NCT number NCT02698761
Other study ID # 15-129
Secondary ID
Status Terminated
Phase N/A
First received
Last updated
Start date April 2016
Est. completion date March 2018

Study information

Verified date April 2018
Source Valley Anesthesiology Consultants
Contact n/a
Is FDA regulated No
Health authority
Study type Interventional

Clinical Trial Summary

Sickle cell disease (SCD) is the most common inherited blood disorder affecting 80,000 to 90,000 individuals in the United States.[10] There are 13,000 hospital admissions for a sickle cell crises, costing $448 million dollars annually.[10] In our hospital, the sickle cell population is known to have some of the longest length of stays. Between October 2014 and September 2015, there were 89 admissions for a vaso-occlusive crisis with an average length of stay of 6 days and 12 admissions greater than 10 days and 5 admissions greater than 20 days.

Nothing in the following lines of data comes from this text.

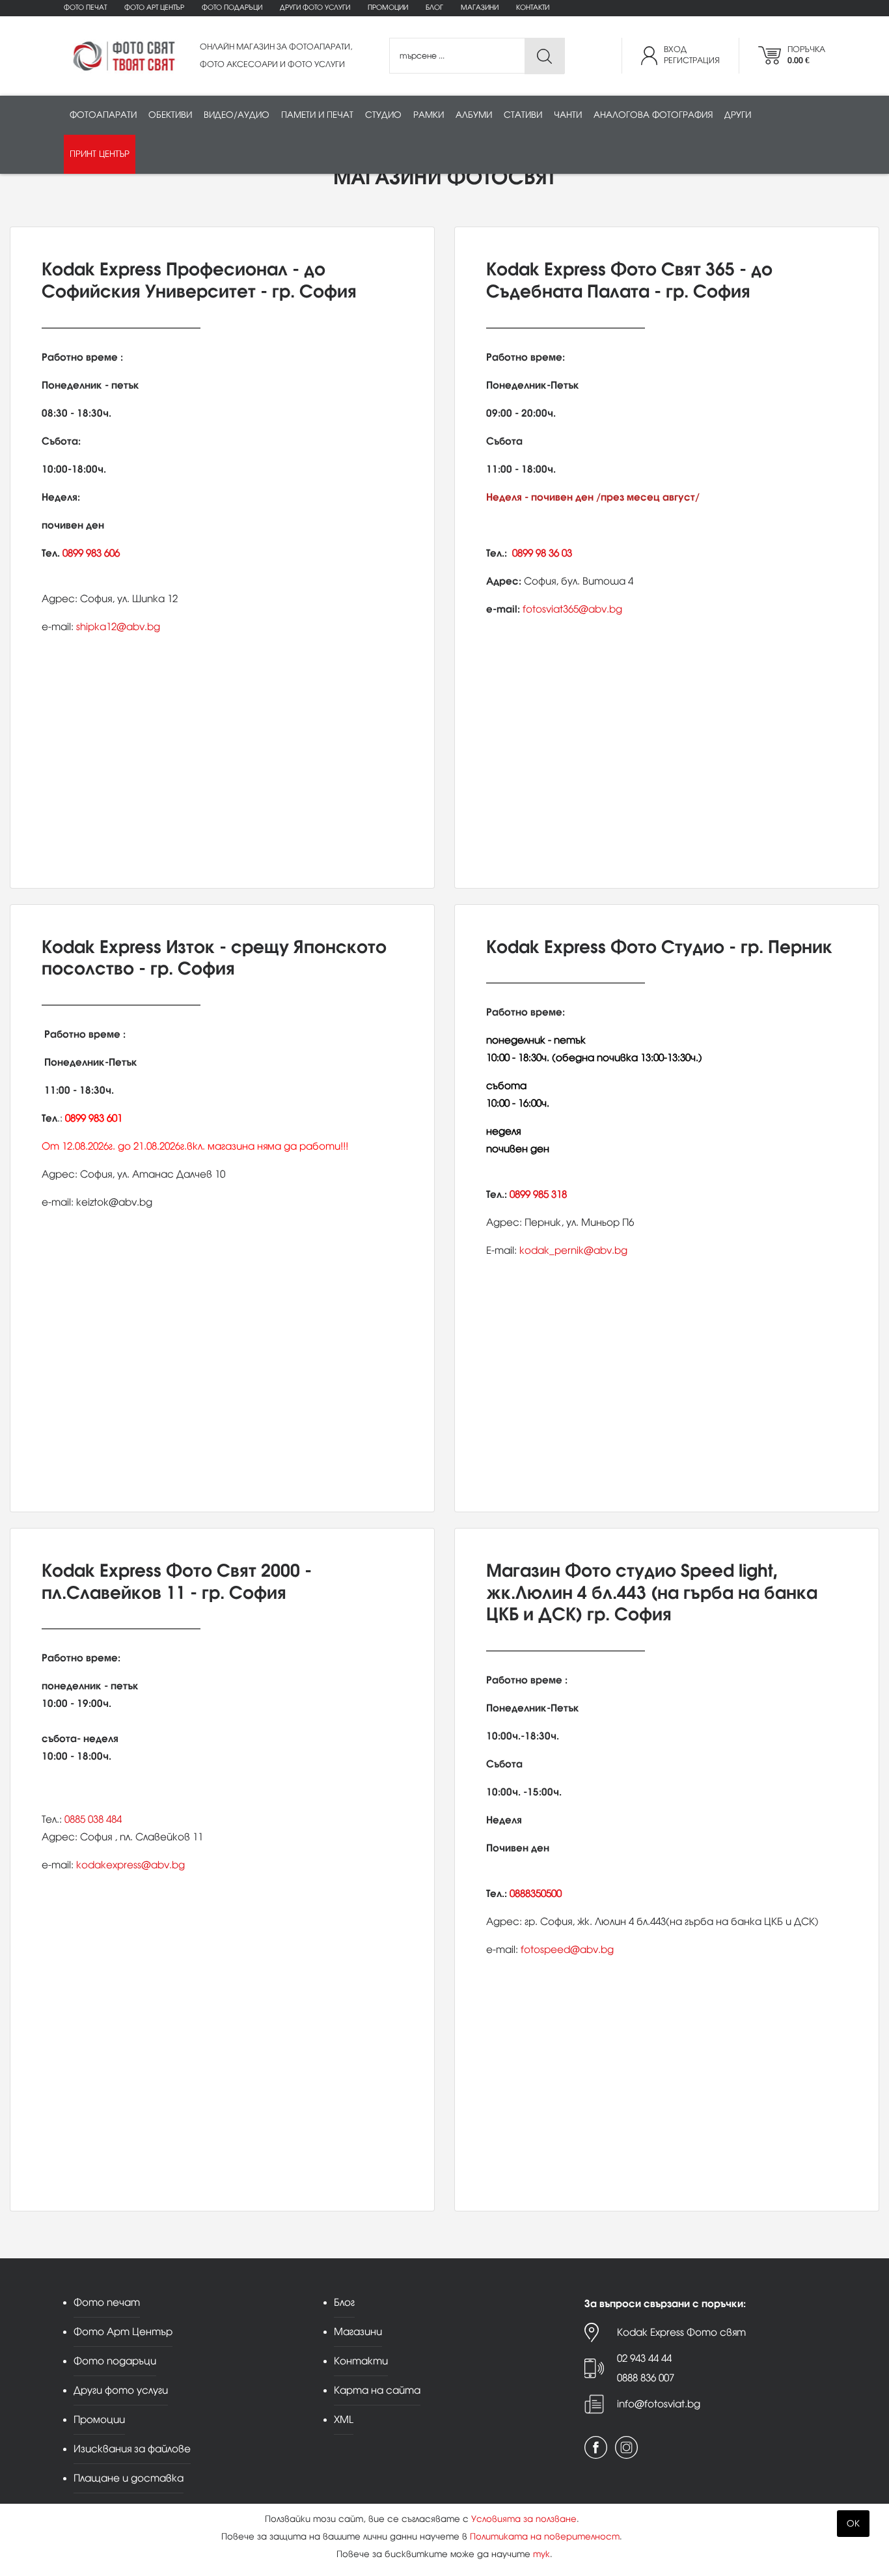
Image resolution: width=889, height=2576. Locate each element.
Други (737, 115)
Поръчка (806, 55)
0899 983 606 (91, 553)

We propose to evaluate the feasibility of the new CPP in a pilot randomized control trial to determine if pain and length of stay can be reduced in patients with sickle cell disease. We also propose to evaluate a sleep regimen to determine if this can reduce the hospital stay and help with pain. We hypothesize increased physical activity and proper sleep, as implemented in the CPP, are correlated with decreased hospital length of stay and decreased pain. Additionally, we believe that creating a standardized nighttime environment at the hospital will help the children stay in their circadian rhythm thus promoting improved sleep and a more effective inpatient disease management.


Description:

Sickle cell disease (SCD) disease is inherited as an autosomal recessive trait that results in several interactive processes: polymerization of hemoglobin S (HbS), hemolysis, nitric oxide depletion, and vaso-occlusion.[3] The most common manifestations of sickle cell disease are vaso-occlusive pain events, specifically dactylitis which typically occurs as the first clinical manifestation.[4] As patients age, the early onset peripheral pain moves to more central regions resulting in increased severity of vaso-occlusive crises.[4] Pain from the blockage of sickeled cells in vessels causes poor blood flow to a localized area. There are few clinical and laboratory findings to indicate the severity of pain associated with sickle cell crisis,[4] making it difficult for a physician to identify the amount of pain the patient actually experiences. Length of stay in the hospital depends largely on physician discretion and patient report.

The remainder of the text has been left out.